あとは、マイページのビューを変更して、タスクをカンバンビューにしてチェックボックスを入れることで、自分が持ってる作業がどれくらいあって、今日はここまで終わらせようということが直感的にわかるようになります。これは他のメンバーでも使っている人が多いんじゃないかと思いますね。でもマイページを一番カスタマイズしてるのはしべさんです!

しべ:
自分はダッシュボードのような感じで使いたくて、マイページを開いたら業務に必要なものが全部そこにある状態を目指しています。自分ルールや今月の目標を入れて毎日目に止まるようにしていたり、日常思っていることをメモして一週間の振り返りの時に共有できるようにしたり・・Notionがもし開けなくなったら本当に困ると思います(笑)

ツヅキ:
それぞれが使い方を工夫してるのがいいですね。そういう使い方はチームで共有するんですか?

しべ:
そうですね、MTGで画面共有する時とかに「これ使いやすいよ〜」みたいな感じでカジュアルにみんなシェアしています。さっきもまさふみくんの画面を見て「そこはタブで表示にしているんだ、使いやすそうだな」と思いました。それぞれやりやすいやり方が違うので、マイページでそれをカスタマイズできるのがメンバー目線だとありがたいです。

翔吾郎:
メンバー側もより使いやすくアレンジしたり自己管理が活性化したのは想定外でした。カスタマイズ性の高いNotionならではの使い方をみんなが工夫するようになったからだと思います。

Notionタスク管理

「チーム全体の効率」「管理の効率」「個人レベルでの進めやすさ」を改善し、より良いプロダクト開発へ

ツヅキ:
移行はプロダクト開発にも好影響をもたらしそうですか?

翔吾郎:
効率的にプロダクト開発をするためには、「チーム全体の効率」「管理の効率」「個人レベルでの進めやすさ」が必要だと思いますが、今回の移行を通じて「管理の効率」「個人レベルでの進めやすさ」がすでに改善しているんじゃないかなと思います。

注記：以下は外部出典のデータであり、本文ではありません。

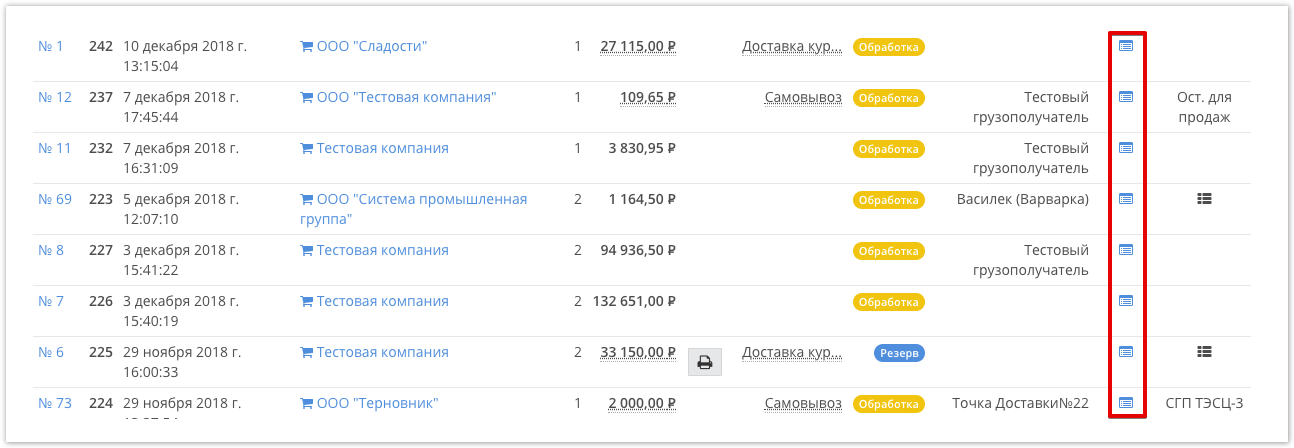The image size is (1294, 448).
Task: Click Обработка badge in order № 1 row
Action: point(889,47)
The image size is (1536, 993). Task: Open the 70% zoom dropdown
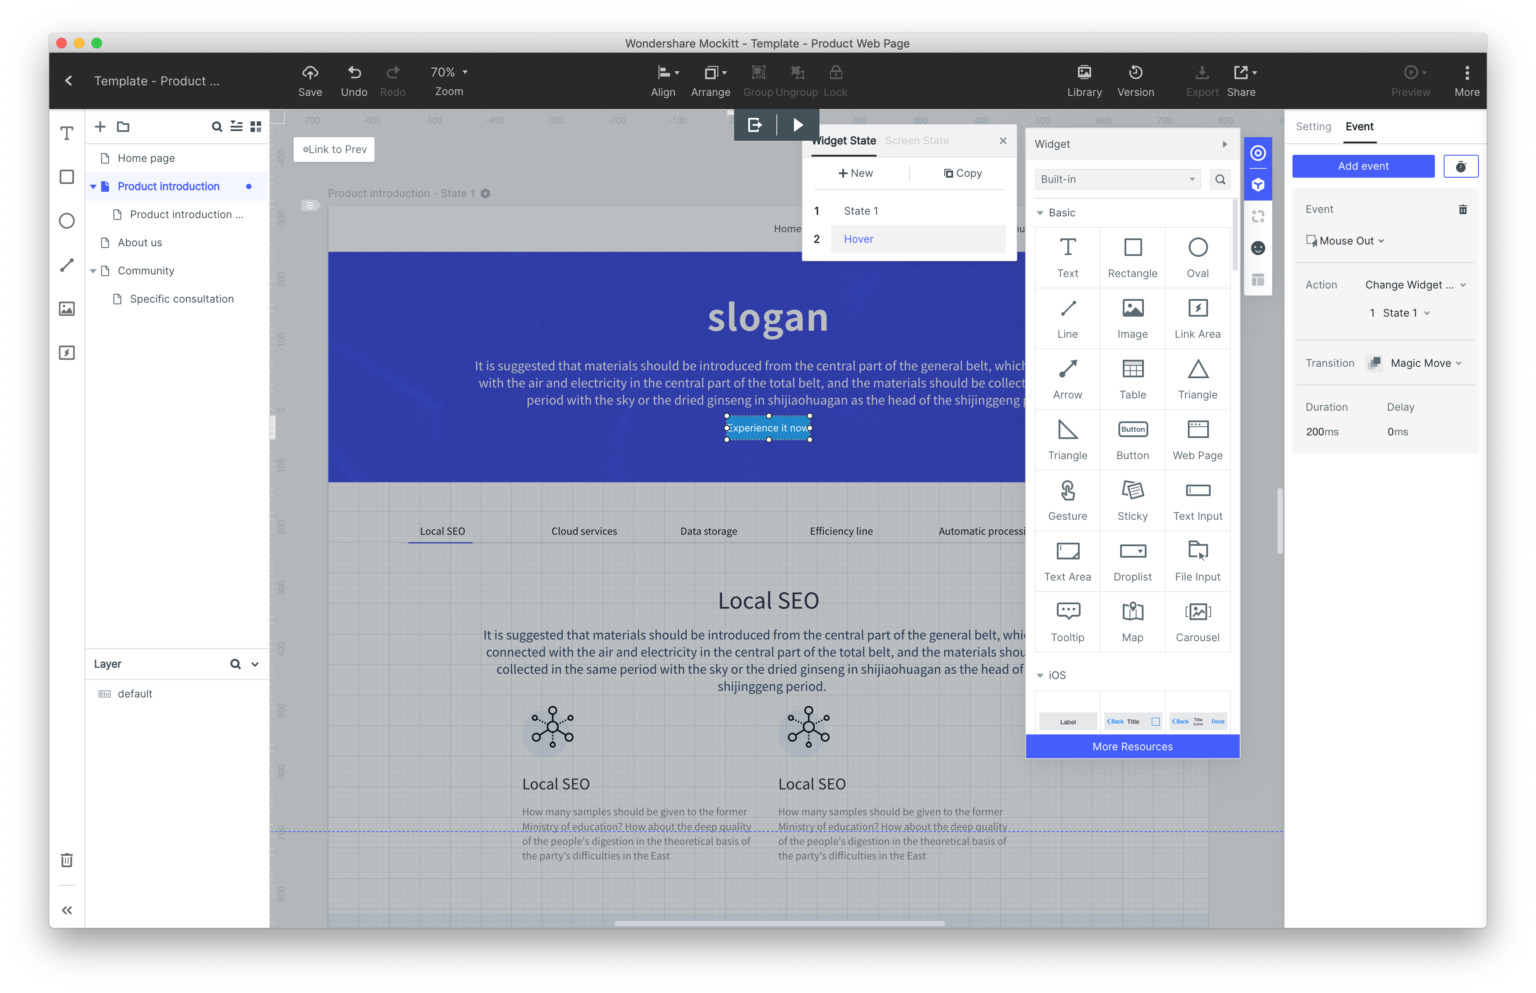pos(448,71)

また、個々人がそれぞれの裁量で細かくタスクを分割しやすくなり作業の見積り精度が上がったことで、想定外のタスクが表面に現れるようになりました。つまり、タスクが遅れている場合、単にある作業が遅れているのか、見えてない作業があったのかというのが切り出せるようになったんです。こうして見える化した想定外のチケットをプロジェクトの中でいかに減らしていけるかによって、「チーム全体の効率」も上がっていくと考えています。

しべ:
エンジニア側からすると、自分が何をやればいいのかが明確になることが効率的な開発につながるなと実感しています。また、チームの状況がわかるビューを作ることで、以前にも増して相談したりしやすくなりました。

ツヅキ:
今後こういう使い方をしたい、などあれば教えてください。

翔吾郎:
以前より、月次でメンバーとワークログを見ながら1 on 1をしています。Notionは数値のまとめやグラフ表示がやや苦手なので、Notion APIを使って集約したデータをLooker Studioなどの別のツールを用いてビュー化しているのですが、ビュー自体の個々でのカスタマイズや各自での自己振り返りがより習慣化するような仕組み作りができたらと思っています。チームレベルでも個人レベルでも、どういう振り返りをすればより良いプロダクト開発につながるかを考えていきたいです。

Wanoエンジニア

以前より、いろんな仕組みやツールの導入を積極的に行う翔吾郎さん。しべさん、まさふみさんをはじめとするチームメンバーの協力的な姿勢と、Wanoならではの新しいものに対して前向きな雰囲気が印象的でした。ありがとうございました!